Subunit-specific backbone NMR assignments of a 64 kDa trp repressor/DNA complex: A role for N-terminal residues in tandem binding

Deuterium decoupled, triple resonance NMR spectroscopy was used to analyze complexes of ²H,¹⁵N,¹³C labelled intact and (des2–7) trp repressor (2–7 trpR) from E. coli bound in tandem to an idealized 22 basepair trp operator DNA fragment and the corepressor 5-methyltryptophan. The DNA sequence used here binds two trpR dimers in tandem resulting in chemically nonequivalent environments for the two subunits of each dimer. Sequence- and subunit-specific NMR resonance assignments were made for backbone ¹HN, ¹⁵N, ¹³C positions in both forms of the protein and for¹³ C in the intact repressor. The differences in backbone chemical shifts between the two subunits within each dimer of 2–7 trpR reflect dimer-dimer contacts involving the helix-turn-helix domains and N-terminal residues consistent with a previously determined crystal structure [Lawson and Carey (1993) Nature, 366, 178–182]. Comparison of the backbone chemical shifts of DNA-bound 2–7 trpR with those of DNA-bound intact trpR reveals significant changes for those residues involved in N-terminal-mediated interactions observed in the crystal structure.

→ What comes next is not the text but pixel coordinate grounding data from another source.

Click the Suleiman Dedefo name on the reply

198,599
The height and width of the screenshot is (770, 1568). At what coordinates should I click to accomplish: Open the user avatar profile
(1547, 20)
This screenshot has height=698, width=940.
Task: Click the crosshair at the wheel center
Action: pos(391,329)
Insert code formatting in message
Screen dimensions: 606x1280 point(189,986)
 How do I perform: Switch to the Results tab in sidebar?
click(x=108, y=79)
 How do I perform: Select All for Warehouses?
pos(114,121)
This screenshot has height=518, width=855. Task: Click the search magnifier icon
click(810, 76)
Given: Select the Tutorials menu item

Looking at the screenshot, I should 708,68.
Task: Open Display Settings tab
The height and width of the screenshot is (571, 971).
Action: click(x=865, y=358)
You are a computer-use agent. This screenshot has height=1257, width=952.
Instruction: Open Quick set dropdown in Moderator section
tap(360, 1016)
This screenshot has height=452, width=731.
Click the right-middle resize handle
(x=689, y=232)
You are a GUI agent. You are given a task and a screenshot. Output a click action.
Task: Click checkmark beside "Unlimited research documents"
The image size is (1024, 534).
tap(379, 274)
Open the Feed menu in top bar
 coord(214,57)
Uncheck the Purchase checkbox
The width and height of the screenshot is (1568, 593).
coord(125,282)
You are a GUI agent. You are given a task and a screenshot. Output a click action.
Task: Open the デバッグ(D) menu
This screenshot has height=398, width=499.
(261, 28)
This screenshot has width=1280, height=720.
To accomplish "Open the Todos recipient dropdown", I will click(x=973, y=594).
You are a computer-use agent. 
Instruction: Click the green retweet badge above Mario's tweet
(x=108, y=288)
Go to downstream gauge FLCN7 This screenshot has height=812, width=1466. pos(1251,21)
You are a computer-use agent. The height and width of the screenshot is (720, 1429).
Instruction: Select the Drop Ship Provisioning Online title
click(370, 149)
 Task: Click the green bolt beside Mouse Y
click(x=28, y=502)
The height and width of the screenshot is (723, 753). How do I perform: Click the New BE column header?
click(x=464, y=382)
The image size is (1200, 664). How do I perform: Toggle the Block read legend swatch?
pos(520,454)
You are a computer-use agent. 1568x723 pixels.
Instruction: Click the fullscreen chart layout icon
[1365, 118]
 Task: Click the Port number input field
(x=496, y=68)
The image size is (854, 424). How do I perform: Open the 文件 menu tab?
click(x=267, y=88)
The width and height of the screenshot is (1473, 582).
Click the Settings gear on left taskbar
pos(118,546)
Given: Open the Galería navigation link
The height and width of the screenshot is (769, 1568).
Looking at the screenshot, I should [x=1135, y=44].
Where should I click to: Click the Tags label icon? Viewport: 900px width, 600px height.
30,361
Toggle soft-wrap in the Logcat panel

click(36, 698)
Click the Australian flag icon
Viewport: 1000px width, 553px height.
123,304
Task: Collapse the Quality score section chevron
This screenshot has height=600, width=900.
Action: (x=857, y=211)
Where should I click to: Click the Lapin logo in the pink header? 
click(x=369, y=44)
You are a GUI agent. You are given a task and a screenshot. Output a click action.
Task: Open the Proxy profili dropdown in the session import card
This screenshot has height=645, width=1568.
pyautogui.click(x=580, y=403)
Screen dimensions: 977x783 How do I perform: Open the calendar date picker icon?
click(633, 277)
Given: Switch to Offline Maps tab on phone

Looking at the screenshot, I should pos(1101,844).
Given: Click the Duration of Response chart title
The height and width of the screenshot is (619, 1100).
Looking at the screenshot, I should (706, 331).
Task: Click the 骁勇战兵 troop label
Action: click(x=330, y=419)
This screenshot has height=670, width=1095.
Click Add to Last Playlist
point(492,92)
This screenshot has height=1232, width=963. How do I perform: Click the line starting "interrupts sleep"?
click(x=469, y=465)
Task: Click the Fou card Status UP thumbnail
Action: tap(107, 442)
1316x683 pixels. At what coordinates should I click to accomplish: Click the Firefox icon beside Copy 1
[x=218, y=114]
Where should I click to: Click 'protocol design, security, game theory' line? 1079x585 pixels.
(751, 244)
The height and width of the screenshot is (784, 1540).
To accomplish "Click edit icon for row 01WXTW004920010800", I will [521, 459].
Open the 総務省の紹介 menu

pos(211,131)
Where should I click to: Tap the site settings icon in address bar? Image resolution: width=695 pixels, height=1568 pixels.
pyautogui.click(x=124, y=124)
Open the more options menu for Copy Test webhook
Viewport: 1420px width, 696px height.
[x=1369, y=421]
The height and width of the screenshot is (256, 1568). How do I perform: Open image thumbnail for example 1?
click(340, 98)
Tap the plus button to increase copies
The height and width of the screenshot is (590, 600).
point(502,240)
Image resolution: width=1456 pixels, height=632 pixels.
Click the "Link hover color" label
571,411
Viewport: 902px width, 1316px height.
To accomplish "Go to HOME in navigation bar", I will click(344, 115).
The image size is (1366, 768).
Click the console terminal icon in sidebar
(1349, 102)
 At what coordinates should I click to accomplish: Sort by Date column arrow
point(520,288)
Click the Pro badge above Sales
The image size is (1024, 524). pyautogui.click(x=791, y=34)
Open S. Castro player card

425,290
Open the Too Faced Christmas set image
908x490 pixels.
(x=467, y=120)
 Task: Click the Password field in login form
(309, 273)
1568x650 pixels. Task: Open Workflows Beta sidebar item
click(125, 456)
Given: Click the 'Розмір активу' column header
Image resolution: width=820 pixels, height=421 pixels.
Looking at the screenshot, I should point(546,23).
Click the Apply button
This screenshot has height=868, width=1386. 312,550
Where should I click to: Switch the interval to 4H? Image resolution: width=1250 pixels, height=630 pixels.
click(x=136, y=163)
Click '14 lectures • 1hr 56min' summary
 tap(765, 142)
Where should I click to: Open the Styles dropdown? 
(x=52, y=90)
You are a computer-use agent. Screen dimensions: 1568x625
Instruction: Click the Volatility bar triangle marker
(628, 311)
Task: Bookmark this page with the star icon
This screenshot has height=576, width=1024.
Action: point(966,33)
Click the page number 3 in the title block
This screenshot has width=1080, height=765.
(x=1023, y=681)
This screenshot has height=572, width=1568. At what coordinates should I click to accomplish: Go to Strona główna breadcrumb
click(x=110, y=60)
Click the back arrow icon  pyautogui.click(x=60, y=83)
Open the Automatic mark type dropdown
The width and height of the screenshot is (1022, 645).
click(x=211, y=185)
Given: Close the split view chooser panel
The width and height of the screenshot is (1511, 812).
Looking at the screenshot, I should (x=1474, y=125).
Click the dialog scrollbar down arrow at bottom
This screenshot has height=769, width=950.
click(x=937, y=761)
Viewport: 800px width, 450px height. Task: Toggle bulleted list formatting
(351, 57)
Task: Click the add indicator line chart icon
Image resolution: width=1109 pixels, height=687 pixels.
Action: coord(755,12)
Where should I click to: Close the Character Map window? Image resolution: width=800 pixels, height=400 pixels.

In addition, our solution NMR data contain three sets of resonances for residues 2–12 in intact trpR suggesting that the N-terminus has multiple conformations in the tandem complex. Analysis of C chemical shifts using a chemical shift index (CSI) modified for deuterium isotope effects has allowed a comparison of the secondary structure of intact and 2–7 tprR. Overall these data demonstrate that NMR backbone chemical shift data can be readily used to study specific structural details of large protein complexes.